Stored data entries
○ ○ ○ ○ ○ ○ ○

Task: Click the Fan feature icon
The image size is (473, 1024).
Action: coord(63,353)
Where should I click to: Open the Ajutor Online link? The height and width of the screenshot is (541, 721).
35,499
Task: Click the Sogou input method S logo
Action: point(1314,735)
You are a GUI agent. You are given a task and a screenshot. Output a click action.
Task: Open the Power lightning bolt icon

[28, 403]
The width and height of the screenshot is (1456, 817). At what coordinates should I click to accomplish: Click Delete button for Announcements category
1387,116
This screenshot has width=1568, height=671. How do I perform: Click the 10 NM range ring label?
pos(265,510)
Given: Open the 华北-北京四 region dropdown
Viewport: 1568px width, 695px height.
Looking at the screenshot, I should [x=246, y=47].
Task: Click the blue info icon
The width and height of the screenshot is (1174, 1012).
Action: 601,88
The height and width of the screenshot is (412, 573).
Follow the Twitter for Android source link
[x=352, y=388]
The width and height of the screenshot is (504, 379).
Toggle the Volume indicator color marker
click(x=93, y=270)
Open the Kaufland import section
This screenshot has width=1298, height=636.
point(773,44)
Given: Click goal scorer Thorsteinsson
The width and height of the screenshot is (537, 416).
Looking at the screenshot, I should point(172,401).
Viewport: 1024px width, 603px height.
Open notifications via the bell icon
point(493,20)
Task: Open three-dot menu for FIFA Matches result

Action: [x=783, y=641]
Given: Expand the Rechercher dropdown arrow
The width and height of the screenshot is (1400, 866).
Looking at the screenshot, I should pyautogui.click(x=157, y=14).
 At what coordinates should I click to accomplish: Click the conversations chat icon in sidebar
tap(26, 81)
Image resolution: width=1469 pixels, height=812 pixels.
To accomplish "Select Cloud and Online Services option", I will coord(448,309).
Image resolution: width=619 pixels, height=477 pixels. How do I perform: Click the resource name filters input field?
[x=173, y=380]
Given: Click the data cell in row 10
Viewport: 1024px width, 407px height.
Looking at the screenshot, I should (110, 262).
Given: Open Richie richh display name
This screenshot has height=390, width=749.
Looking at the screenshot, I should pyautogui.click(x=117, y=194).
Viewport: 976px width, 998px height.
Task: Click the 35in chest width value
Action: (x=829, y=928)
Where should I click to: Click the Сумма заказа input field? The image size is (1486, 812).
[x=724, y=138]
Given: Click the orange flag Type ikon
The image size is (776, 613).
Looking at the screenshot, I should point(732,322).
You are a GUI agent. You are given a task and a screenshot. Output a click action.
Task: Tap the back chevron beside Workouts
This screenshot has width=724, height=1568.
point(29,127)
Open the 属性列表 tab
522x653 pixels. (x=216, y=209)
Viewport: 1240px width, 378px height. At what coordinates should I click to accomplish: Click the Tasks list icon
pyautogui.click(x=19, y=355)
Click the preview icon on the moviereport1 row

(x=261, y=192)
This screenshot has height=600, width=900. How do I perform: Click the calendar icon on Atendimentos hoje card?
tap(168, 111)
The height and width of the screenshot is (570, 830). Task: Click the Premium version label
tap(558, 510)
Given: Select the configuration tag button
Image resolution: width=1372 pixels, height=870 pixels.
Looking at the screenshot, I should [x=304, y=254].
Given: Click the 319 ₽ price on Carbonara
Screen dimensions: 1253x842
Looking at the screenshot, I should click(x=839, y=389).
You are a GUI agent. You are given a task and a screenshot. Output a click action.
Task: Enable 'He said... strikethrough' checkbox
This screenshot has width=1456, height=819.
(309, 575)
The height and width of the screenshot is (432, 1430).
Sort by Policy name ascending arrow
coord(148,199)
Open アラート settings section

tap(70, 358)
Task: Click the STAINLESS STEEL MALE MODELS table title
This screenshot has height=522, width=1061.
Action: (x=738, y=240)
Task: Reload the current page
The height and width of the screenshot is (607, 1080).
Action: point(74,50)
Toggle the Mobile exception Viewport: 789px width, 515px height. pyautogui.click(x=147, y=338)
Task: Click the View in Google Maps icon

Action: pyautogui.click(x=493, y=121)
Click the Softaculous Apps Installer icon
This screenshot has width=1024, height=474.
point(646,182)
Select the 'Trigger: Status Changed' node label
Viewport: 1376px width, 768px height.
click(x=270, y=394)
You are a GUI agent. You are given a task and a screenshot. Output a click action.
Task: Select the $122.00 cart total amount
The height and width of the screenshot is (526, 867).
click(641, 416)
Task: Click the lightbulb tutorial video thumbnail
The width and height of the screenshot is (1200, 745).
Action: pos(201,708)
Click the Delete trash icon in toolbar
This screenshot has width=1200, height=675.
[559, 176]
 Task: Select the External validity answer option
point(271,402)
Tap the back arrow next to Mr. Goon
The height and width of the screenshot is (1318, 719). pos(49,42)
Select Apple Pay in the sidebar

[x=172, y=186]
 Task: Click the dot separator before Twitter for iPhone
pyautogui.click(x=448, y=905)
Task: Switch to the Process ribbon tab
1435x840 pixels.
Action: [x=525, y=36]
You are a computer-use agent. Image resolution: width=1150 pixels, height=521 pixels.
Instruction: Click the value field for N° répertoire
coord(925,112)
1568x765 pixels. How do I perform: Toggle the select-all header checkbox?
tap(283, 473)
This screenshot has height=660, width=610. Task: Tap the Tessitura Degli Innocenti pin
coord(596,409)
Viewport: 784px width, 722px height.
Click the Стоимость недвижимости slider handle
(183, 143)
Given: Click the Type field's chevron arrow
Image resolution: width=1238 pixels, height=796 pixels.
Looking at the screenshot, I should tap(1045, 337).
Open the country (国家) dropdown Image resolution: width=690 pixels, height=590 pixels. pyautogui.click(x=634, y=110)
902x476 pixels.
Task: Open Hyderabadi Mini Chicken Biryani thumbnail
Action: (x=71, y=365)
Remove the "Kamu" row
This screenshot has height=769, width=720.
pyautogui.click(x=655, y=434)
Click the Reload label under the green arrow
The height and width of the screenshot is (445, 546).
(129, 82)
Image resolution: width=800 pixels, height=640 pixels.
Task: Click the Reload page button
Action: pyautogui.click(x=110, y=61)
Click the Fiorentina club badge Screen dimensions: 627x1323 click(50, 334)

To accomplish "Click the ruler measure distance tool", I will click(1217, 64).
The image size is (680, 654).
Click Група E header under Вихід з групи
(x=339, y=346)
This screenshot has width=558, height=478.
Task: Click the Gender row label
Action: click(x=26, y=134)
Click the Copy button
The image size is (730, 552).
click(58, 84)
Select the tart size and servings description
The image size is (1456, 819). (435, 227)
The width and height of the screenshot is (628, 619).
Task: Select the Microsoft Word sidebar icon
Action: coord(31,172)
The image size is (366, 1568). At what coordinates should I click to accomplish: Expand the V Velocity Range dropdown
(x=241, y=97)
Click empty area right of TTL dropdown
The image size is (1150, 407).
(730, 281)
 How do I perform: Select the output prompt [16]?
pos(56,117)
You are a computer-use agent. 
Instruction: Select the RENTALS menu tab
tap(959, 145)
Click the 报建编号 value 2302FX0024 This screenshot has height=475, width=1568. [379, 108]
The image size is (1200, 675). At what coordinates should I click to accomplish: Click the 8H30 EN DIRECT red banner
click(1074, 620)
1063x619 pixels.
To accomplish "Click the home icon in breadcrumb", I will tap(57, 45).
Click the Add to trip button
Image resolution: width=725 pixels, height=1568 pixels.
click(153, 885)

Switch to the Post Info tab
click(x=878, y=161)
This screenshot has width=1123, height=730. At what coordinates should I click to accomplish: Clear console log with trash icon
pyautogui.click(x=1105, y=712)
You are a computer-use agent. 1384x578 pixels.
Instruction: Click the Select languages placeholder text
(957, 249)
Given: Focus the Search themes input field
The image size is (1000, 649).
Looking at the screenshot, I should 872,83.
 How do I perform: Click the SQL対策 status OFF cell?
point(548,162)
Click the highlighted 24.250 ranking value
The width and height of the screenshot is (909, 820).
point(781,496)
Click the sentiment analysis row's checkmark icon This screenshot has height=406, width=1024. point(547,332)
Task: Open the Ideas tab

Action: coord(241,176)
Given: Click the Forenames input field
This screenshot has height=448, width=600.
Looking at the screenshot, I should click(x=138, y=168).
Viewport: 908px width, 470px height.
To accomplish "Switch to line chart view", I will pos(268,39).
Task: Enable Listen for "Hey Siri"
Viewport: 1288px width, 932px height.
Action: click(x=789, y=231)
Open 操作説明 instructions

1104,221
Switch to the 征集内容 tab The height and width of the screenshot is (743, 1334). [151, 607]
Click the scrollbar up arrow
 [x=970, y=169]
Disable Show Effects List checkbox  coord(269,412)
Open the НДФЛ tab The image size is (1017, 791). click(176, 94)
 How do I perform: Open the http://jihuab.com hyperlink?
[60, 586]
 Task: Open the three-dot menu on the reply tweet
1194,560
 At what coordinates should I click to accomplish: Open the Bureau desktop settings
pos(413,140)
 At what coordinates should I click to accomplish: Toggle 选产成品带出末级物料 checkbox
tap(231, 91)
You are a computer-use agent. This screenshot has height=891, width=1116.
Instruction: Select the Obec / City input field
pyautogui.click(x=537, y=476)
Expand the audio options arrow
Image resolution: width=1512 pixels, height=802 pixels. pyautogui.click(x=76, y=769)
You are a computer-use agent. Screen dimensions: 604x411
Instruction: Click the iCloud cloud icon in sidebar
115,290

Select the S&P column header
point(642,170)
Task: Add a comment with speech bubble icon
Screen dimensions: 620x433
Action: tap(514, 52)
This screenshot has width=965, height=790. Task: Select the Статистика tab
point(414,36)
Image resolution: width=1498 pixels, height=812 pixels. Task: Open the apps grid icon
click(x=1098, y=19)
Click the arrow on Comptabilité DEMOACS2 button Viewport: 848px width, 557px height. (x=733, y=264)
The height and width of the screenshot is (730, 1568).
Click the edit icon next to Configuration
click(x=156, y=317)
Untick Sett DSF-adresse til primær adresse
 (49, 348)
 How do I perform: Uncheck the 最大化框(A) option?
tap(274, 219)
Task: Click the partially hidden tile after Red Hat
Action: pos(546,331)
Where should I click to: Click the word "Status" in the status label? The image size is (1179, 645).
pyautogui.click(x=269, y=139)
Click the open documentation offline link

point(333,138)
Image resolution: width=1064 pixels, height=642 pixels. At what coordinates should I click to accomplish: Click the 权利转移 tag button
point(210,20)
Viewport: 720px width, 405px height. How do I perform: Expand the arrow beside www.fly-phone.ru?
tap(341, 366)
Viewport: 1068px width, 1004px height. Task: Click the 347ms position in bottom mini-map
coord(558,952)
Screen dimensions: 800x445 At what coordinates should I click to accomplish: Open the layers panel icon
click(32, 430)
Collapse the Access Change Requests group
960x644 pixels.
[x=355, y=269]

○ ○ ○ ○ ○ ○ ○

Gather and copy every line of the data in which the string "computer" is found.

You are a computer-use agent. Image resolution: width=1150 pixels, height=521 pixels.
You are a computer-use agent. 
You are a computer-use agent. 1384x578 pixels.
You are a computer-use agent. This screenshot has height=891, width=1116.
You are a computer-use agent. Screen dimensions: 604x411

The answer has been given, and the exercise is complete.